うーん、自分を喜ばす新曲を作り続けて、そういうCDを完成させたいっていうのが大きいかな」

では曲はどのように作っているのだろうか?

「曲を作るときにはギターで作ってます。ギターでリズムを取ってメロディーをそのあとに歌詞を乗っけていくね。歌詞はあと。

メロディーとリズムがないのに言葉が出てくるということはないね。ただ人よりも、リズムやメロディーに対する歌詞のフィット感っていうのにこだわりがあると思う。

『ぼくらは』っていうメロディーなんだけど、そこに『ぼく』しか言わない時には耐えられない。なんでぴったりになる言葉にしなかったんだっていう。でもこれは山中さわおルールなので(笑)。

あとこれは出来れば避けたいんだけど…例えば、神様の神って『ミ』を下げて歌いたいじゃない。もし、『ミ』を上げて歌うと、どうしてもヘアーだとかペーパーのような気がしちゃうから。で、もしもそういう風にメロディーとフィットしないなら、その歌詞は諦めるね。でも世の中にはこういった曲がいっぱいあって、誰も気にしてないからヒットしてるんだろうな(笑)」

ただし意味にはあまりこだわらない。

「意味はね、ここぞという所が、1行2行すごい力を持ったところがあれば満足するかな。基本的に冗談みたいな部分が多いから。『高所恐怖症パイロット』とか、何かを表している訳じゃなくて口がすごく気持ちいいというか、ピッタリくる。

英語なんてゴッコだよね。英語なんてさっぱりわからない(笑)。

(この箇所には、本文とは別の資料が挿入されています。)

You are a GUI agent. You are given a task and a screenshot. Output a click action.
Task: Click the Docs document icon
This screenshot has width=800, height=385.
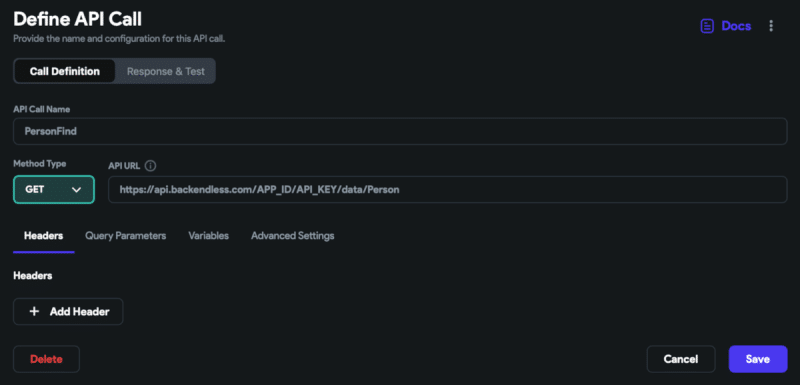[x=707, y=26]
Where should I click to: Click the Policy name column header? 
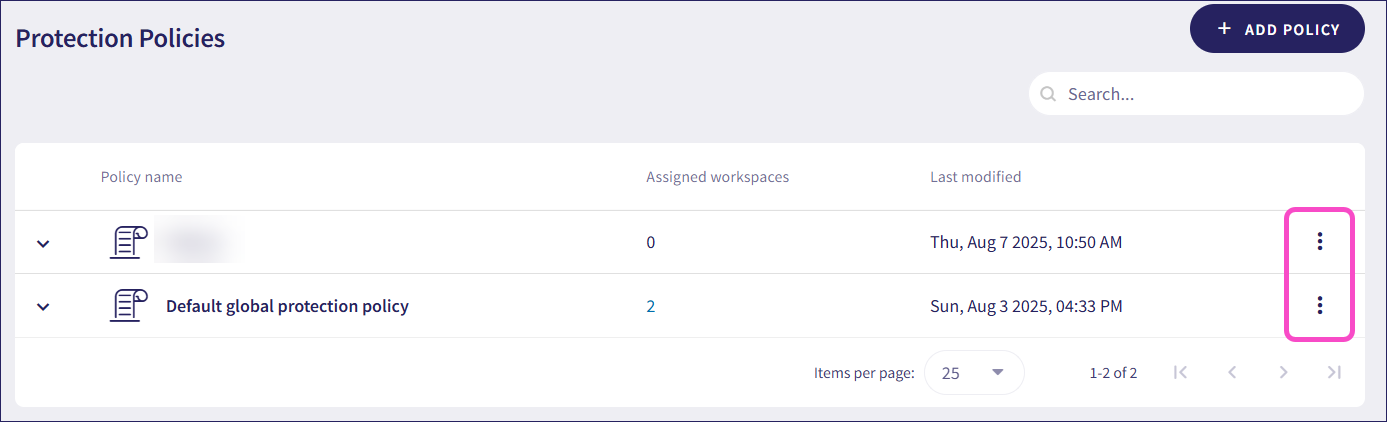pyautogui.click(x=141, y=177)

欧米の音楽には憧れの人がいっぱいいるからさ、その好きなアーティストのような曲を作って、それも英語で歌ったほうが憧れに近づいたような気がするじゃない。

だからレコーディングして自分で歌うのも好きだし、そして出来たものを聞くのも好き。だけど作るのは大嫌いだね(笑)。

ここが合ってないとかで、いつも賢い人に突っ込まれるし。でもそこまでマジじゃねぇんだよな。もう冗談、ゴッコなんだから(笑)」

 

「そういえば…」と、言っておもむろに携帯を取り出す山中さん。歌詞は携帯で書いているらしい。